The results were worth cheering about.

  • The blog was getting a lot of traffic—thousands of views every month.
  • Prior to investing in fresh content, the company’s ratio of direct vs. organic traffic was 60:40. After the company started posting more blogs and SEO-optimizing them, the ratio reversed—40% direct traffic vs. 60% organic traffic.
  • The same five or six posts on the same two topics were consistently in the top 10 in page views. These were not topics the company had put on its marketing content calendar (these posts were several years old), which suggested that they were topics the company should consider writing more about.

Clues to Dig Deeper

This was all very important information, so the company wanted to dig deeper. What more can we learn about our customers that our top-line numbers aren’t telling us? This is where things started getting interesting.

The first question was this: Can we find out where these web visitors are going after they land on the blogs? Are they going to the contact page? Specific product pages? If the latter, which ones?  For the answer, the company turned to the “behavior flow” area of Google Analytics. The results were surprising. After reading the blogs, web visitors weren’t going anywhere. Most of the posts had near 100% drop-offs.

This created more questions. Why were readers not visiting any other areas of the website? Was the path from the blogs to other relevant pages not intuitive enough? To address this issue, the company added calls to action to the posts and made highly visible. Then it expanded its search categories for the blog and ensured that all of its recent posts had the appropriate tags. This way, if customers liked a post and went to the main blog page, they could find more like it.

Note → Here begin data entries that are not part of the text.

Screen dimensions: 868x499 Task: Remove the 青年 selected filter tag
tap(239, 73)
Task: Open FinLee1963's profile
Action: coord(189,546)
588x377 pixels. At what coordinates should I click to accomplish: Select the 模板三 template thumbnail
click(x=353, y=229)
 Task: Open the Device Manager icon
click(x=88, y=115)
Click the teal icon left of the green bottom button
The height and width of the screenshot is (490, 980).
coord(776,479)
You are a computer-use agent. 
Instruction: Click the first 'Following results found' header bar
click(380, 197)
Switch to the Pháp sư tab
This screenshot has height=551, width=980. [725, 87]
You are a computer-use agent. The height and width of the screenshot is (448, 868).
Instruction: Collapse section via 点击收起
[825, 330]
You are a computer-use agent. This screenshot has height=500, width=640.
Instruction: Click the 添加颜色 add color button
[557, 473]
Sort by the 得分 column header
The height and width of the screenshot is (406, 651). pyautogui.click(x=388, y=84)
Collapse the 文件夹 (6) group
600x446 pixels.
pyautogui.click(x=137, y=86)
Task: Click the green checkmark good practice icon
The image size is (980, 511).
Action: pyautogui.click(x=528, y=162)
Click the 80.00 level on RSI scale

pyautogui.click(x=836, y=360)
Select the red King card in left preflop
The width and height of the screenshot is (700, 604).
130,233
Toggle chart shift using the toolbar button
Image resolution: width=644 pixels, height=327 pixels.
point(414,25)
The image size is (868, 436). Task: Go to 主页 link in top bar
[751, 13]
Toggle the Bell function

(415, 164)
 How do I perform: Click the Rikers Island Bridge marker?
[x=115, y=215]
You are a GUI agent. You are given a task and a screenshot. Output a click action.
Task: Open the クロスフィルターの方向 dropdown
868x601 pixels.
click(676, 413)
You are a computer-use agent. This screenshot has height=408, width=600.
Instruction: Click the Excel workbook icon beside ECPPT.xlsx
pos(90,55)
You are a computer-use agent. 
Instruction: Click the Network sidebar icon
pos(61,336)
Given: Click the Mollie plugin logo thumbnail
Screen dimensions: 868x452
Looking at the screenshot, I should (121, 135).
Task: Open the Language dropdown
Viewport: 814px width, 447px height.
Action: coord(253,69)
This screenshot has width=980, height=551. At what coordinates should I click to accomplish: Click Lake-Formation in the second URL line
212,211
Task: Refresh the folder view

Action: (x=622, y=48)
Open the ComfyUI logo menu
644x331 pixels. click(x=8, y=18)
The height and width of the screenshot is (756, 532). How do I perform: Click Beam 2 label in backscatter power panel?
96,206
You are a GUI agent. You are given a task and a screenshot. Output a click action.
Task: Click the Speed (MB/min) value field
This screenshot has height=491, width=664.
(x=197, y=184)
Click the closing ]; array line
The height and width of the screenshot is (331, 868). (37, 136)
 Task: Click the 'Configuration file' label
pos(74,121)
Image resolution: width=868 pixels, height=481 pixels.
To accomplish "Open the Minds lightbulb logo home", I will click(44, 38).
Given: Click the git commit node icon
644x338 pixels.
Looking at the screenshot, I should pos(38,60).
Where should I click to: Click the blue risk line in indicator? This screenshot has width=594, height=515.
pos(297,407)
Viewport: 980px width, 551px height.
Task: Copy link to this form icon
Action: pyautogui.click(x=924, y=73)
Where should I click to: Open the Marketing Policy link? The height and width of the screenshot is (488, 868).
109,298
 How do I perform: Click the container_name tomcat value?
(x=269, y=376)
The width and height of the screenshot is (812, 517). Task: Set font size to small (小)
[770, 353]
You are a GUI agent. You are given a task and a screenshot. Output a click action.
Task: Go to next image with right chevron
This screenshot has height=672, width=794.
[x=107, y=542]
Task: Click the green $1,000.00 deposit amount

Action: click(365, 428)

After a month, traffic was checked again. There was no change to the drop-offs.

Picture Starts to Come Together

This was creating an intriguing (and frustrating) picture. The blog was getting a lot of views, and the SEO around those posts was clearly drawing more traffic—enough to flip the traffic source ratio. But even with the addition of clear calls to action and improved tagging and search functionality, blog visitors weren’t continuing on.

The SEO efforts were working. However, the traffic it generated did not represent the company’s target audience. Readers were finding its blogs through web searches, but they were not necessarily people looking to purchase print. This was an unexpected finding, but an important one, and it led to another question. If the blogs weren’t drawing the eyeballs of potential customers, what value did the blog provide?  

When you want to know what your customers think, ask them! So the company’s next step was to send a customer survey. It emailed a survey link to its customer base, asking whether they read its blog, and if so, how valuable they felt the content was. It also asked which of the topics were the most and least useful, as well as what topics customers wanted to hear more about. The results were encouraging, surprising, and enlightening—and the company found a lot of answers to the questions it had been asking.

Good News, and More Questions

Of the customers who did read the company’s blog, all indicated that that the content was useful, with two-thirds saying it was either “very useful” or “extremely useful.” When asked what other types of content they would like to see, they offered a variety of suggestions that the company is now actively working to incorporate. Surprising, however, was that less than half (45%) of customers actually read the company’s blog. In the comments section, customers wrote things like, “I don't recall seeing your blog,” and “I didn’t know it existed.”

This was a real surprise considering that the blog contained information the company’s customers saw as valuable and the company had been sending out weekly emails featuring a new blog post each week. These emails had a strong 28%–30% open rate, and customers were clearly reading and enjoying the content. How could so many customers be reading the blog, finding it valuable, and not know that the blog itself existed?

A look at the layout of its blog posts revealed the answer:  When customers clicked through the links, the posts just looked like any other type of web content. There was no “subscribe to our blog” link or other tag to indicate that these were part of a blog. Furthermore, the call to action at the end of each post was to “subscribe to our newsletter.” So customers were opening the emails, clicking through to what they thought was newsletter content, and then thinking that’s all there was to it.

This answered two major questions that had been lingering:

  • Why is SEO driving traffic to individual blog posts, but not to the rest of the website?
  • Why are customers reading individual blog posts but not realizing that the company has a blog?

These were important revelations that would ultimately lead to important changes in the format of the posts and to the development of a strategy to draw potential customers as subscribers to the blog and to educate current customers about the blog so they could take advantage of all of its content.

For Insights, Dig Deeper

Ultimately, the use of Google Analytics led to important revelations, confirmation that the company was providing valuable content of use to its customers (and many other readers around the world!), and additions that would improve this engagement even further. But those insights were the result of seeing anomalies and using them as jumping off points to start asking deeper questions and following the clues to the hidden insights to which they led.

So if your New Year’s marketing resolution is to tap into the power of Google Analytics, go for it! But do more than look at the surface numbers.